*** Opening Document passage ***

Fatigue behavior of ultrafine tabletop ceramic restorations.

The goal of this study was to investigate the fatigue life, failure modes, and stress distribution of partial ultrafine restorations for posterior teeth in different ceramics.

Sixty standard tabletop preparations in epoxy resin G10 received lithium-silicate-based zirconia-reinforced (ZLS) or hybrid ceramic (PIC) restorations in 0.5- or 1-mm thickness bonded with resin cement. The same cycling protocol was applied for all specimens, which consisted of 5000 cycles at 200N, followed by 450-N cycles until the specimens' fracture or the suspension of the test after 1.5×106 cycles. Axial load was carried out with a 4Hz frequency in Biocycle V2 equipment (Biopdi, São Carlos, SP), with samples immersed in water. The presence of cracks and/or fractures was checked every 2.5×105 cycles, and the survival analysis was performed with the number of cycles in which each specimen failed. All specimens were evaluated by stereomicroscopy and scanning electron microscopy (SEM). After data tabulation, Kaplan-Meier and Mantel-Cox (log-rank test) analyses were performed, followed by multiple pairwise comparison, all with a significance level of 5%, and Weibull analysis. Through three-dimensional finite element analysis, stress distribution and maximum principal stresses in the posterior occlusal veneers were evaluated by comparison of different types of substrate (G10, enamel/dentin, enamel), thicknesses, and ceramic materials.

*** Closing Document passage ***
*** Opening Information supplied ***

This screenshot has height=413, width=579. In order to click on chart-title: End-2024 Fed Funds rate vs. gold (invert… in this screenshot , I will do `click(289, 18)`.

*** Closing Information supplied ***

▶ **Your goal**
Reproduce the text on ultrafine tabletop ceramic restorations between "Fatigue behavior of" and "in different ceramics.", inclusive. Work only from the text on ultrafine tabletop ceramic restorations.

▶ **Task output**
Fatigue behavior of ultrafine tabletop ceramic restorations.

The goal of this study was to investigate the fatigue life, failure modes, and stress distribution of partial ultrafine restorations for posterior teeth in different ceramics.